YOUR GOAL: If a record contains a picture, leave the picture out and transcribe everything else exactly.

EXERCISE DATA:

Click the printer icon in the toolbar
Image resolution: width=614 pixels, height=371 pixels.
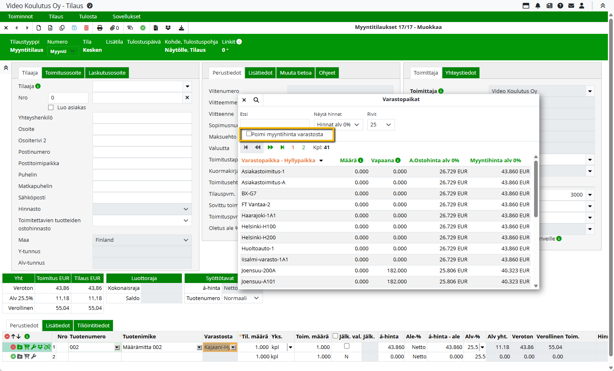(x=100, y=28)
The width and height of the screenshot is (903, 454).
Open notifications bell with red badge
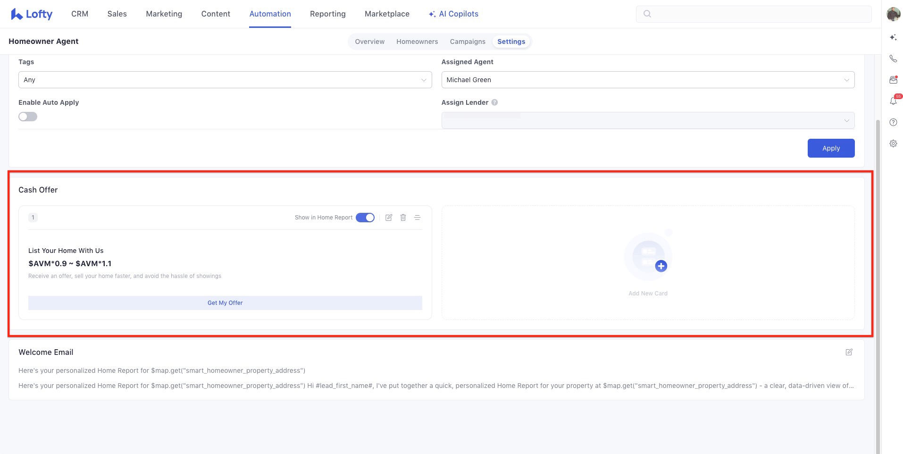point(893,101)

EXERCISE ANSWER:
Click the printer icon in the toolbar
Image resolution: width=614 pixels, height=371 pixels.
(x=100, y=28)
The width and height of the screenshot is (903, 454).
Open notifications bell with red badge
point(893,101)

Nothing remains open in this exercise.